Nothing may be left out or changed. Print every entry.

# Extracted records:
-*-*-

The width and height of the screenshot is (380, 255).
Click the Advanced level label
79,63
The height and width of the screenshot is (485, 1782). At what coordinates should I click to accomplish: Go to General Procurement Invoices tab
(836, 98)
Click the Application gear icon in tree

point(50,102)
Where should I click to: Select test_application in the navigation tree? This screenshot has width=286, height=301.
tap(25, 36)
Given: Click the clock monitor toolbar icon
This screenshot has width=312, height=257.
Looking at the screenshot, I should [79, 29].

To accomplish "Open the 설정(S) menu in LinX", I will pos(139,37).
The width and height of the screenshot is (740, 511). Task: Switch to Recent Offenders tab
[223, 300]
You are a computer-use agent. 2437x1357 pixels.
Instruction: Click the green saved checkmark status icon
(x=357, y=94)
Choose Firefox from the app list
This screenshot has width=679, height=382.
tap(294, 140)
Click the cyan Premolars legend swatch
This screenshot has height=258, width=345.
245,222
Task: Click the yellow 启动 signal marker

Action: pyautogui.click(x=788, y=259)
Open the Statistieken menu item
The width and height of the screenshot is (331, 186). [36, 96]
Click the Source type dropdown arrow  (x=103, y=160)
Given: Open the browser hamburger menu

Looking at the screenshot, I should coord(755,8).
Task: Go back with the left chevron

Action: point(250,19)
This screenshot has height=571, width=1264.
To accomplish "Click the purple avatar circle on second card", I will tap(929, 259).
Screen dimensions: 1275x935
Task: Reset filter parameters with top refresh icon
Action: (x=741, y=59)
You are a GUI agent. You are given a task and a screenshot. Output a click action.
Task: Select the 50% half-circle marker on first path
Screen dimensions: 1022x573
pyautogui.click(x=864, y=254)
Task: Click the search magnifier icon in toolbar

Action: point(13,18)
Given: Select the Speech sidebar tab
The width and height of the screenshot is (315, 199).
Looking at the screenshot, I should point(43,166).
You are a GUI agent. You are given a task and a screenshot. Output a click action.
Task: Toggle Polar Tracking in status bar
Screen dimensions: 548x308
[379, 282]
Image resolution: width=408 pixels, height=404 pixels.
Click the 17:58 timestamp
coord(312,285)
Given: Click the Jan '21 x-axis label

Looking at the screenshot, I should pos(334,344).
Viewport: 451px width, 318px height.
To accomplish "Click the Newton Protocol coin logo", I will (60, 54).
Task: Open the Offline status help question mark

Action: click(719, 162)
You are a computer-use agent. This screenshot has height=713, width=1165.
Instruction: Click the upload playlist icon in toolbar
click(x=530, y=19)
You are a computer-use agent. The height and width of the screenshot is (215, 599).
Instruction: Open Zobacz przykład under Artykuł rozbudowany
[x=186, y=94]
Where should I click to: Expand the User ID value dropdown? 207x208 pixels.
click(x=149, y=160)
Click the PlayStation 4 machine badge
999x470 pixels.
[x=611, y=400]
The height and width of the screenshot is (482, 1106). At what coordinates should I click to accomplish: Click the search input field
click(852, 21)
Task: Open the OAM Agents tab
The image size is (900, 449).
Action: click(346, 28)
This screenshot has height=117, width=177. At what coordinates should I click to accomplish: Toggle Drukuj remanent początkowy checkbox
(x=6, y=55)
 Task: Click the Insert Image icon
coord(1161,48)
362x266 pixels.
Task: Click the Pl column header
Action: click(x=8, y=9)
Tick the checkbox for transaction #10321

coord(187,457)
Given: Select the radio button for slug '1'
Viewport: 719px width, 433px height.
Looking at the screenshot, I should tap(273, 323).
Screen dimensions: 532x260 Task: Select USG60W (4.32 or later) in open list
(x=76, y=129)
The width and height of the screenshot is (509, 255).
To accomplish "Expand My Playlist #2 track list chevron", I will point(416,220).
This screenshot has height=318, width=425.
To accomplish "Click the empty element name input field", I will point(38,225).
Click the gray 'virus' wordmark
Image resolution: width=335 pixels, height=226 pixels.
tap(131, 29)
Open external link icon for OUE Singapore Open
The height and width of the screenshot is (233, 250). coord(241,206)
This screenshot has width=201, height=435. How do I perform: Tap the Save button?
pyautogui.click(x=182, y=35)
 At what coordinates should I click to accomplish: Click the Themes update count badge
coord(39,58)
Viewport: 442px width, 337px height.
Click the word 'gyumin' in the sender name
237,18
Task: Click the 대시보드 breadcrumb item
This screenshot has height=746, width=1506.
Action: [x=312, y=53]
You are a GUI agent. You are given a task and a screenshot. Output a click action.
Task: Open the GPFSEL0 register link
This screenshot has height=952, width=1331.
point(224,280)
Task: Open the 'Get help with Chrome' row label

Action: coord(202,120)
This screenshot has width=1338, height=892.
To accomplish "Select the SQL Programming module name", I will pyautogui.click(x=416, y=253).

-*-*-

# Completed task:
The width and height of the screenshot is (380, 255).
Click the Advanced level label
79,63
The height and width of the screenshot is (485, 1782). At what coordinates should I click to accomplish: Go to General Procurement Invoices tab
(836, 98)
Click the Application gear icon in tree

point(50,102)
Where should I click to: Select test_application in the navigation tree? This screenshot has width=286, height=301.
tap(25, 36)
Given: Click the clock monitor toolbar icon
This screenshot has width=312, height=257.
Looking at the screenshot, I should [79, 29].

To accomplish "Open the 설정(S) menu in LinX", I will pos(139,37).
The width and height of the screenshot is (740, 511). Task: Switch to Recent Offenders tab
[223, 300]
You are a computer-use agent. 2437x1357 pixels.
Instruction: Click the green saved checkmark status icon
(x=357, y=94)
Choose Firefox from the app list
This screenshot has width=679, height=382.
tap(294, 140)
Click the cyan Premolars legend swatch
This screenshot has height=258, width=345.
245,222
Task: Click the yellow 启动 signal marker

Action: pyautogui.click(x=788, y=259)
Open the Statistieken menu item
The width and height of the screenshot is (331, 186). [36, 96]
Click the Source type dropdown arrow  (x=103, y=160)
Given: Open the browser hamburger menu

Looking at the screenshot, I should coord(755,8).
Task: Go back with the left chevron

Action: point(250,19)
This screenshot has height=571, width=1264.
To accomplish "Click the purple avatar circle on second card", I will tap(929, 259).
Screen dimensions: 1275x935
Task: Reset filter parameters with top refresh icon
Action: (x=741, y=59)
You are a GUI agent. You are given a task and a screenshot. Output a click action.
Task: Select the 50% half-circle marker on first path
Screen dimensions: 1022x573
pyautogui.click(x=864, y=254)
Task: Click the search magnifier icon in toolbar

Action: point(13,18)
Given: Select the Speech sidebar tab
The width and height of the screenshot is (315, 199).
Looking at the screenshot, I should point(43,166).
You are a GUI agent. You are given a task and a screenshot. Output a click action.
Task: Toggle Polar Tracking in status bar
Screen dimensions: 548x308
[379, 282]
Image resolution: width=408 pixels, height=404 pixels.
Click the 17:58 timestamp
coord(312,285)
Given: Click the Jan '21 x-axis label

Looking at the screenshot, I should pos(334,344).
Viewport: 451px width, 318px height.
To accomplish "Click the Newton Protocol coin logo", I will (60, 54).
Task: Open the Offline status help question mark

Action: click(719, 162)
You are a computer-use agent. This screenshot has height=713, width=1165.
Instruction: Click the upload playlist icon in toolbar
click(x=530, y=19)
You are a computer-use agent. The height and width of the screenshot is (215, 599).
Instruction: Open Zobacz przykład under Artykuł rozbudowany
[x=186, y=94]
Where should I click to: Expand the User ID value dropdown? 207x208 pixels.
click(x=149, y=160)
Click the PlayStation 4 machine badge
999x470 pixels.
[x=611, y=400]
The height and width of the screenshot is (482, 1106). At what coordinates should I click to accomplish: Click the search input field
click(852, 21)
Task: Open the OAM Agents tab
The image size is (900, 449).
Action: click(346, 28)
This screenshot has height=117, width=177. At what coordinates should I click to accomplish: Toggle Drukuj remanent początkowy checkbox
(x=6, y=55)
 Task: Click the Insert Image icon
coord(1161,48)
362x266 pixels.
Task: Click the Pl column header
Action: click(x=8, y=9)
Tick the checkbox for transaction #10321

coord(187,457)
Given: Select the radio button for slug '1'
Viewport: 719px width, 433px height.
Looking at the screenshot, I should tap(273, 323).
Screen dimensions: 532x260 Task: Select USG60W (4.32 or later) in open list
(x=76, y=129)
The width and height of the screenshot is (509, 255).
To accomplish "Expand My Playlist #2 track list chevron", I will point(416,220).
This screenshot has height=318, width=425.
To accomplish "Click the empty element name input field", I will point(38,225).
Click the gray 'virus' wordmark
Image resolution: width=335 pixels, height=226 pixels.
tap(131, 29)
Open external link icon for OUE Singapore Open
The height and width of the screenshot is (233, 250). coord(241,206)
This screenshot has width=201, height=435. How do I perform: Tap the Save button?
pyautogui.click(x=182, y=35)
 At what coordinates should I click to accomplish: Click the Themes update count badge
coord(39,58)
Viewport: 442px width, 337px height.
Click the word 'gyumin' in the sender name
237,18
Task: Click the 대시보드 breadcrumb item
This screenshot has height=746, width=1506.
Action: [x=312, y=53]
You are a GUI agent. You are given a task and a screenshot. Output a click action.
Task: Open the GPFSEL0 register link
This screenshot has height=952, width=1331.
point(224,280)
Task: Open the 'Get help with Chrome' row label

Action: coord(202,120)
This screenshot has width=1338, height=892.
To accomplish "Select the SQL Programming module name", I will pyautogui.click(x=416, y=253).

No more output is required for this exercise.